The incidence of food allergies has increased dramatically in western countries over the past 20 years and the gut microbiota seems to be a promising target for preventing and treating them. However, mechanisms by which gut microbiota is involved in the loss of oral tolerance remain unclear.
A recent study, led by Dr. Charles Mackay from the Monash Biomedicine Discovery Institute and Department of Biochemistry and Molecular Biology at Monash University in Clayton (Australia), has found that the development of food allergies in mice could be linked to dietary elements including fibre and vitamin A.
The researchers examined the beneficial roles of dietary fibre in peanut allergy using mice. Mice were fed on diets either depleted or enriched in fibre for at least 2 weeks. High-fibre feeding enhanced the activity of mucosal CD103+ dendritic cells (DCs), which are the main regulators of immune tolerance through promoting the differentiation of naïve T cells into regulatory T (Treg) cells in the mesenteric lymph nodes (MLN). The fibre achieved this effect by upregulating retinoic acid-synthesizing (RALDH) enzyme activity and enhancing antigen-specific Treg cell responses.

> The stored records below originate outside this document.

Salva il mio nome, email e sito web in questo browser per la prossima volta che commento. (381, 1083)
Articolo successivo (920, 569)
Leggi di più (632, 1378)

To study the effects of dietary fibre on oral tolerance in vivo, zero-fibre- and high-fibre-diet-fed mice were subjected to a model of oral tolerance involving multiple challenges with peanut extract. Antigen-challenged high-fibre-diet-fed mice contained a greater proportion of CD103+ DC and Treg cells in the MLN 3 days after tolerance induction. Besides this, total cell numbers in the MLN of high-fibre-fed mice were also significantly lower, which indicates a reduced inflammatory response.
Zero-fibre- and high-fibre-diet-fed mice had an induced food allergy in an experimental model of peanut allergy. Protection from food allergy under the high-fibre diet was associated with reduced clinical symptoms of anaphylaxis on day 28-which correlated with lower levels of serum immunoglobulin E (IgE)-and an increased proportion of both CD103+ DCs and Treg cells in the MLN (correlated with lower total cell numbers in the MLN). Other improved features observed in high-fibre-diet-fed mice were decreased production of T helper (Th)-2 cytokines IL-4, IL-5, and IL-13 from lymphocytes from the MLN and preserved gut epithelial permeability. High-fibre-mediated protection against food allergy relied on vitamin A metabolism and took place via promoting immunoglobulin A (IgA) and T follicular helper and mucosal germinal centre responses. Altogether, these results suggest that high-fibre feeding may enhance oral tolerance and protect mice against peanut allergy.
In order to study the role of gut microbiota composition in the protective role of high-fibre feeding in food allergy, germ-free mice inoculated with zero-fibre or high-fibre microbiota had a food allergy induced. Mice reconstituted with high-fibre microbiota had significantly better clinical anaphylaxis scores and a greater proportion of Treg cells compared to mice reconstituted with zero-fibre microbiota. Furthermore, the researchers investigated whether short-chain fatty acids (SCFAs), the end products of fermentation of dietary fibres by the anaerobic intestinal microbiota, could mediate the beneficial effects of dietary fibre in the experimental model of food allergy. Mice were fed with acetate, butyrate, or propionate for 3 weeks prior to initial sensitization and throughout the experiment. Mice fed with acetate and butyrate showed a reduction in anaphylaxis clinical scores and total serum IgE levels, which correlated with the induction of CD103+ DCs and Treg cell responses and a lower total cell numbers in the MLN. However, SCFAs did not protect mice against food allergy in the absence of a gut microbiota. Besides SCFAs, another pathway by which gut microbiota can protect against food allergy involves commensal bacteria-induced MyD88 signalling. The authors also found that the beneficial effect of dietary fibre in mouse peanut allergy involved activity of SCFA receptors GPR43 and GPR109a, by influencing CD103+ DC responses and gut epithelial integrity.
To sum up, dietary fibre/SCFAs together with vitamin A and a healthy gut microbiota play key roles in protecting mice against peanut allergy. According to the researchers: “These findings support the notion that diets deficient in fibre, typical of many western countries, could underlie the rise of food allergies in recent decades”.
Tan J, McKenzie C, Vuillermin PJ, et al. Dietary fiber and bacterial SCFA enhance oral tolerance and protect against food allergy through diverse cellular pathways. Cell Rep. 2016; 15(12):2809-24. doi: 10.1016/j.celrep.2016.05.047.